Millerwise pointed an ABP reporter to a letter that OFAC Director Robert Werner sent to Cuba licensees last year warning them against abusing their travel permits. Although Treasury officials at the time neither confirmed nor denied any particular cause for the letter, it came shortly after investigative reporting by the Miami Herald that exposed a Florida-based religious group had used its travel license to solicit Cuban-Americans who wanted to take trips to visit family members in Cuba.
But a congressional aide who has been working on the issue said that wasn't a satisfactory answer for why Christian groups with lengthy Cuba track records have been denied licenses and forced to re-apply under more restrictive guidelines.
“I still think that it doesn't get to the heart of the problem of, by what right does our federal government decide what constitutes a religious organization?” said Cindy Buhl, McGovern's legislative director. “They're telling, you know, the Presbyterian Church (USA) that they're not a religious group, that only a local congregation qualifies as a religious group. I think that's a real fallacy, and it establishes a precedent that a lot of us would not like to live with.”
Hastey, who, along with other religious leaders met with State Department officials in July to discuss the Cuba travel situation, said it was clear to him the policy changes were coming from administration higher-ups.
“My hunch is that this policy…is an effort to appease hard-line Cuban-Americans who are accusing President Bush of not fulfilling his campaign promises to get tough on [Cuban dictator] Fidel [Castro],” he said.

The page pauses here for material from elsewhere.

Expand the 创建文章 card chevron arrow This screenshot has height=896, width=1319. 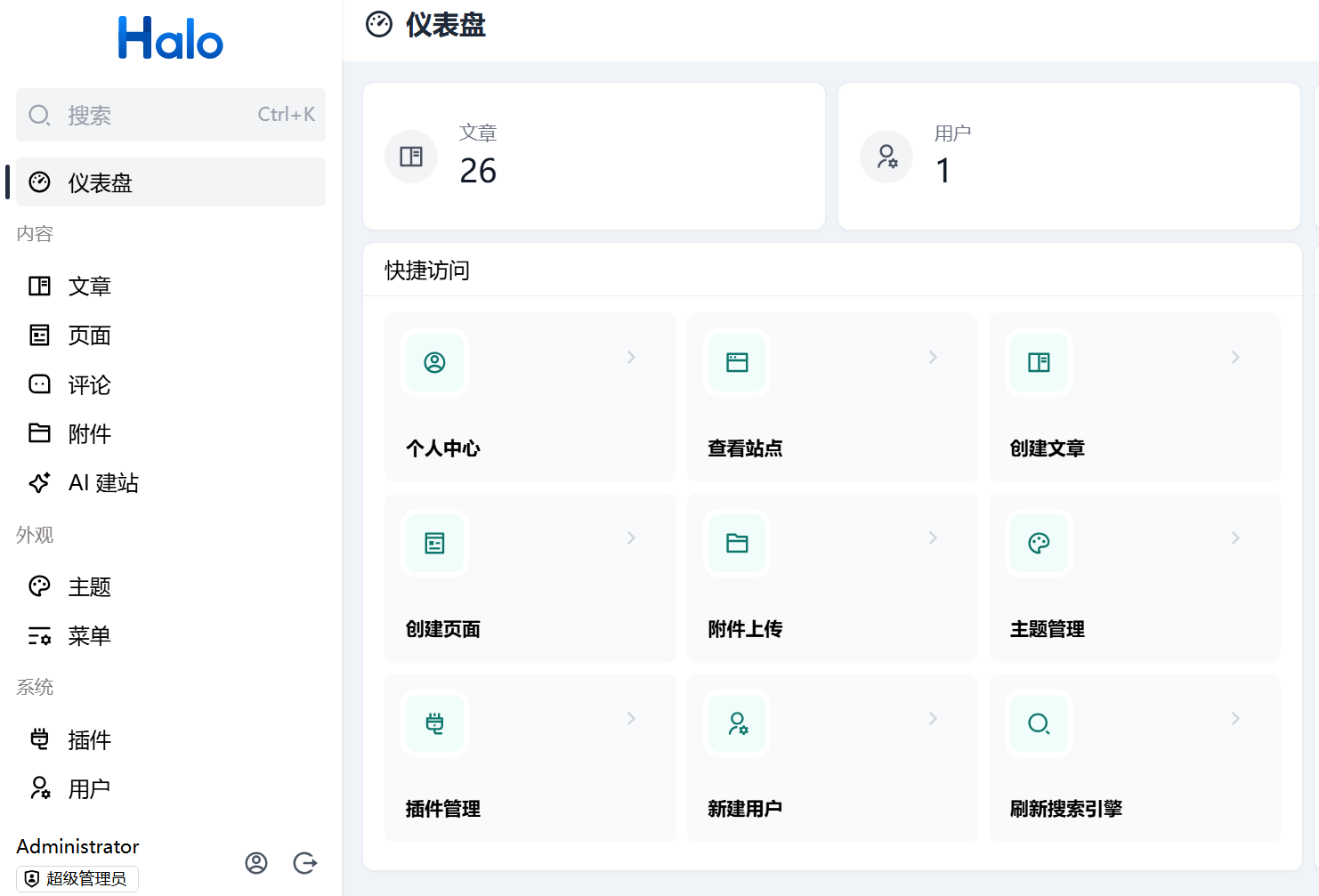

Buhl said she thought that administration officials should think twice about the implications of restricting Americans' religious travel to the island nation. “I would think that the Bush administration wouldn't want that either, if they really sat back and thought about it. But Cuba really puts blinders on this administration in particular.”
State Department officials did not return an ABP reporter's inquiries for comment on this story by press time.
Lee, who sits on the House International Relations Committee, questioned Secretary of State Condoleezza Rice about the situation during a Feb. 16 hearing. The congresswoman said the travel restrictions will harm efforts to make Cuba more free.
“The collective impact of the denial of these licenses is to really interfere with and impede, I believe, the establishment of relationships, the long-term relationships, between national churches and their local congregations, as well as to significantly limit the scope of church- to-church relations between churches in the United States and churches in Cuba,” Lee said, according to a hearing transcript. “Whatever our relations are with Cuba and the United States, we shouldn't be taking measures that redefine denominational structures and interactions between the United States and which also restricts religious freedom and harms the relationship between churches in both countries.”
Rice replied that she was unfamiliar with the situation as far as “specific cases of licensing,” but continued: “I will say that I don't think that there is anything that passes for religious freedom in Cuba. And so the notion that somehow our churches going there are contributing to religious freedom in a place where religious freedom is so clearly denied, I think I would question the premise.”
Buhl said McGovern and the other letter authors are working to bring the congressmen together with State and Treasury officials as well as religious leaders to discuss the situation March 15. The letter will likely be sent to Treasury Secretary John Snow after Congress returns from its Presidents' Day recess Feb. 28.